The e-class is a little over 45 minutes long and consists of an mp3 audio accompanied by slides in a pdf file. The sound was clear and the instructions easy to understand. At the end of the slides are links to some short video segments you can access online to clarify some of the instructions. Overall, I think the e-class would be very helpful to a beginning sewer. With the proper set-up, you could watch and pause it as you were working on the garment. Jennie passes on plenty of experience-won advice, including the importance of not sewing over pins (!), why you should press after every step (I agree whole-heartedly) and more. She begins by advising you on fabric choice and the importance of pre-washing your fabric, walks you through making your own bias binding and then takes you through all the steps of constructing the garment. There are a couple of areas where this class could be improved. In many of the pictures, for instance, it is difficult to see what exactly is being done and how because of the choice of fabric. A simpler fabric with a sharply contrasting binding and thread, while certainly less aesthetically pleasing, would be helpful here. Beyond that, the class was well done and definitely worth a look if you are new to sewing or looking for a refresher.

The pattern was simple to assemble and consists of only a few pieces, but I'd be hesitant to call it a pattern for beginners simply because of accuracy needed to apply all that bias tape. Still, with some patience, I think a beginner could handle it, especially with the help given by watching the e-class. My actual sewing time was about 2-1/2 hours.

I don't think I've been won over to e-patterns, though I can see some possible advantages. A lost piece is easily replaced, though with this particular pattern, the assembly of the pattern itself is such that you might have to find and print out 3 separate sheets to get one very small pattern piece.

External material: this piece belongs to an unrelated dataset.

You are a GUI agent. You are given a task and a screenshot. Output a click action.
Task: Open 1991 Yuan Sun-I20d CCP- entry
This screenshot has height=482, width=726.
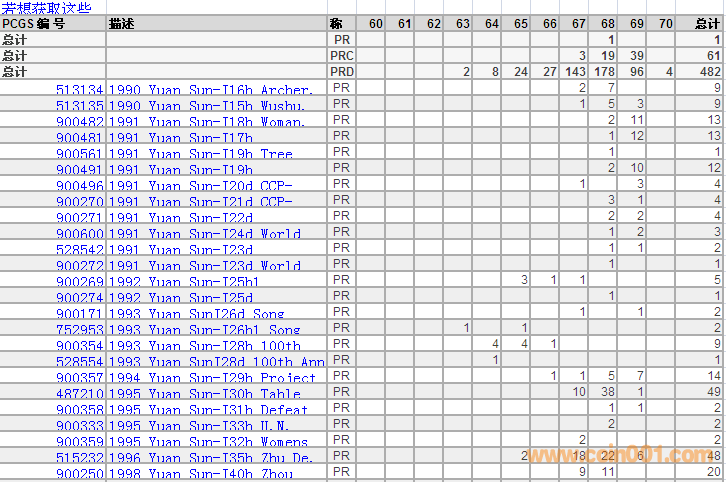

You'll definitely save space with pattern storage, though the time you'll spend assembling the pattern might cancel out that advantage. Overall, I love the pattern itself and the finished product, so I might be checking out Sense and Sensibility's printed patterns.

The Girls' Edwardian Apron e-pattern and e-class bundle is available for $24.95. Or you can purchase just the e-pattern for $7.95. The paper pattern is available for $12.95.


  1. Mary is gorgeous! Please give her a hug from me!

  2. Thank you for your honest and informative review! Great job! I was eager to hear about this one as I am not a seamstress at all!
    Beautiful Job!!!

  3. She looks so proud! How adorable. I passed on this one as I do not have a sewing machine. I think maybe sometime I will go back & do it for my littlest. I love it!

  4. Very good and balanced review.
    The apron looks great!

  5. I love the butterflies! You did a great job :) Sorry you found putting the pattern together so frustrating though. The results look like they were worth it, just for her smile!